• ABOUT THIS EXERCISE
Exclude the pictures. Transcribe, exactly as written, the lines from the one with "You are a computer-use" through the end of the entries below.

------ DATA EXTRACTS ------

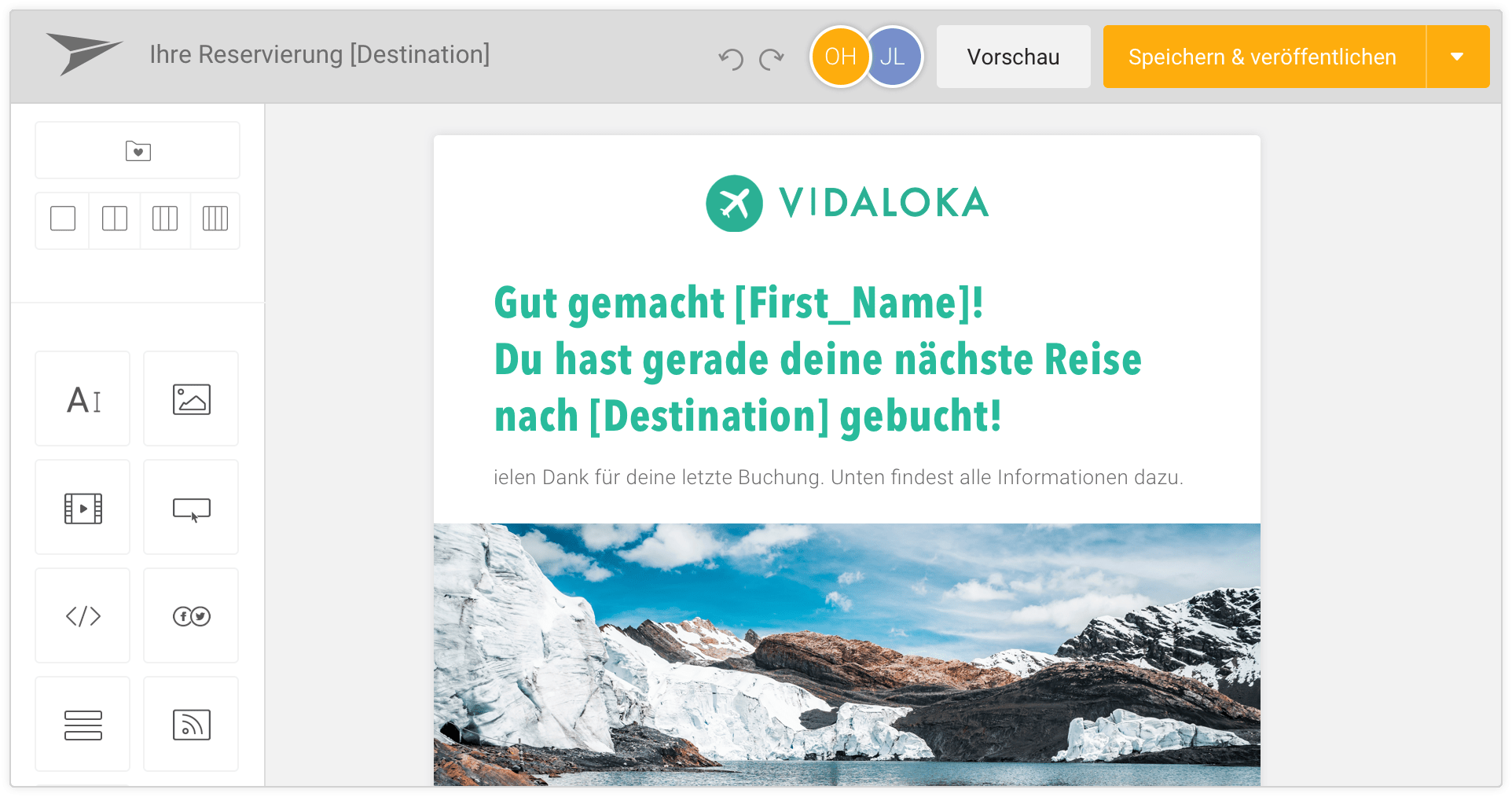Image resolution: width=1512 pixels, height=797 pixels.
Task: Redo the last edit
Action: coord(772,58)
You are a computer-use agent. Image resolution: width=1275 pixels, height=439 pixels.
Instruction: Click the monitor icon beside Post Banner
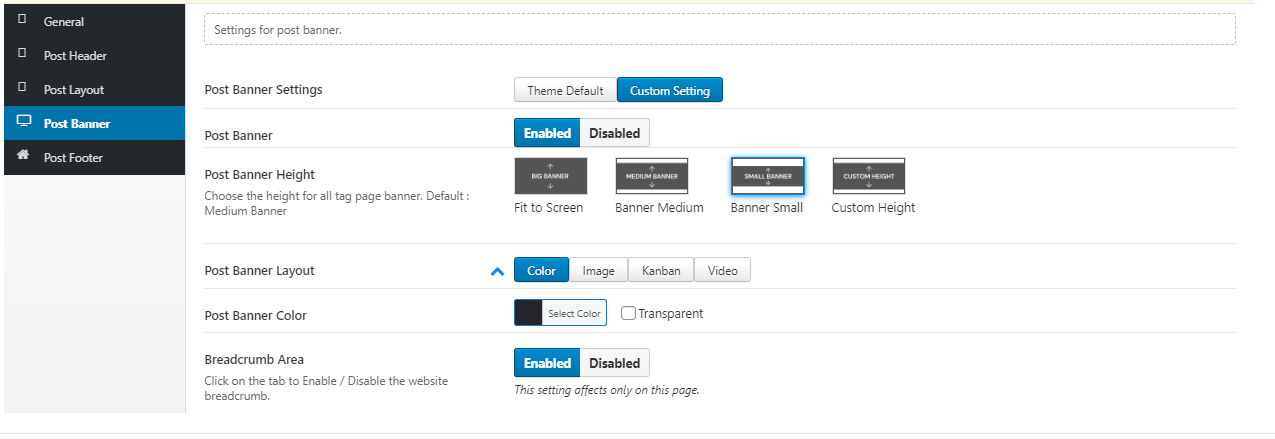tap(23, 123)
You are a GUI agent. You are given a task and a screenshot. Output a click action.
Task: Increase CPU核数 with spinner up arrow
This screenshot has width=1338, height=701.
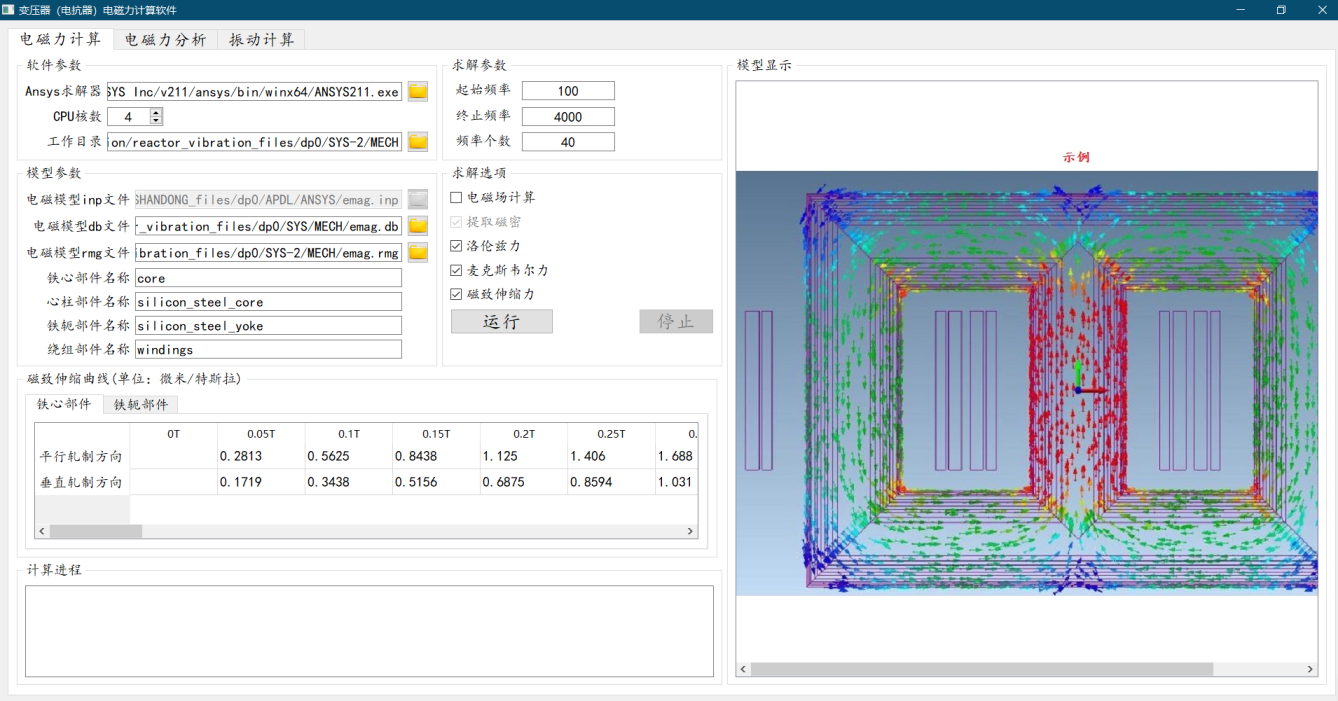click(156, 113)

------

• RESPONSE TO THE EXERCISE
You are a computer-use agent. Image resolution: width=1275 pixels, height=439 pixels.
Instruction: Click the monitor icon beside Post Banner
tap(23, 123)
You are a GUI agent. You are given a task and a screenshot. Output a click action.
Task: Increase CPU核数 with spinner up arrow
This screenshot has width=1338, height=701.
click(156, 113)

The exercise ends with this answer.